» Instructions for the task: Copy the lines word for word, starting at the line containing "Given: Share Super Boubou's reply" and ending at the line containing "pos(301,151)".

» Records for the task:

# # #

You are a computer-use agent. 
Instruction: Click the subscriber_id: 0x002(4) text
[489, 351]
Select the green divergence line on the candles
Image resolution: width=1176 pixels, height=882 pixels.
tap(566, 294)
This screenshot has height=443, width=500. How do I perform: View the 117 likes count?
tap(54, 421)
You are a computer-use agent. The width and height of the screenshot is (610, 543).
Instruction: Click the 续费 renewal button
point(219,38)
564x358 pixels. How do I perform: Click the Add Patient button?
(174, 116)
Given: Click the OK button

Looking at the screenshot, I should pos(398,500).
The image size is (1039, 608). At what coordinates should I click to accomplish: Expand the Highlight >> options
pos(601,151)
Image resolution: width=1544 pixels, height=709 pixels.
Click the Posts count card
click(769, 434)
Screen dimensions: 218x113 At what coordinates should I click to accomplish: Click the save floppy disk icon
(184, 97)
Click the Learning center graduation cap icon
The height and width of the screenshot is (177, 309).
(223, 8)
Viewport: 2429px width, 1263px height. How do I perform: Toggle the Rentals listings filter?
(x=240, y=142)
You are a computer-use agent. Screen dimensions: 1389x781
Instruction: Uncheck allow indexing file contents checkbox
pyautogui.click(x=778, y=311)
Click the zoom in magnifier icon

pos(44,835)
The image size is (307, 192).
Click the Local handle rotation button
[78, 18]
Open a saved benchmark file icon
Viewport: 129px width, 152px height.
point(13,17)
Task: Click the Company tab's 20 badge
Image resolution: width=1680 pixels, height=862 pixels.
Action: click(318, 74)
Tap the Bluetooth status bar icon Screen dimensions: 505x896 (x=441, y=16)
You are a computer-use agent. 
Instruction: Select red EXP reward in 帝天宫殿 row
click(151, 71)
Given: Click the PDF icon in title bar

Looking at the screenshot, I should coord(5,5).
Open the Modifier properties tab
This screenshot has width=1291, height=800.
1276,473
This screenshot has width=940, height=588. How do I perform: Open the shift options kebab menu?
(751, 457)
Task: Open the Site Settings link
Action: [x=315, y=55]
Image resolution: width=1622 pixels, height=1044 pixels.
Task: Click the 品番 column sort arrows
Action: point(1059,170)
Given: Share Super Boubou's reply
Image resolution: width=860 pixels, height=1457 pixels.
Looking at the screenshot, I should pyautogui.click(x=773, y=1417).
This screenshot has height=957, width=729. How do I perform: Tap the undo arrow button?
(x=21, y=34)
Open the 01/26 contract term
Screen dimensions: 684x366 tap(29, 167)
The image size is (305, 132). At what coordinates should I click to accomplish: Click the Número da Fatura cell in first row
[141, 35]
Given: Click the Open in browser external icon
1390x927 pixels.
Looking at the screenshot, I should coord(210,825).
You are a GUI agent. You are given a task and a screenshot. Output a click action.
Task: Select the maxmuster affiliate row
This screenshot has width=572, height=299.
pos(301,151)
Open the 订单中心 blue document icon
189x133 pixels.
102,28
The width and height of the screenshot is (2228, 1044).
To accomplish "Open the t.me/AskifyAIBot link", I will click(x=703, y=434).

# # #

» Full response:
Given: Share Super Boubou's reply
Image resolution: width=860 pixels, height=1457 pixels.
Looking at the screenshot, I should pyautogui.click(x=773, y=1417).
This screenshot has height=957, width=729. How do I perform: Tap the undo arrow button?
(x=21, y=34)
Open the 01/26 contract term
Screen dimensions: 684x366 tap(29, 167)
The image size is (305, 132). At what coordinates should I click to accomplish: Click the Número da Fatura cell in first row
[141, 35]
Given: Click the Open in browser external icon
1390x927 pixels.
Looking at the screenshot, I should coord(210,825).
You are a GUI agent. You are given a task and a screenshot. Output a click action.
Task: Select the maxmuster affiliate row
This screenshot has width=572, height=299.
pos(301,151)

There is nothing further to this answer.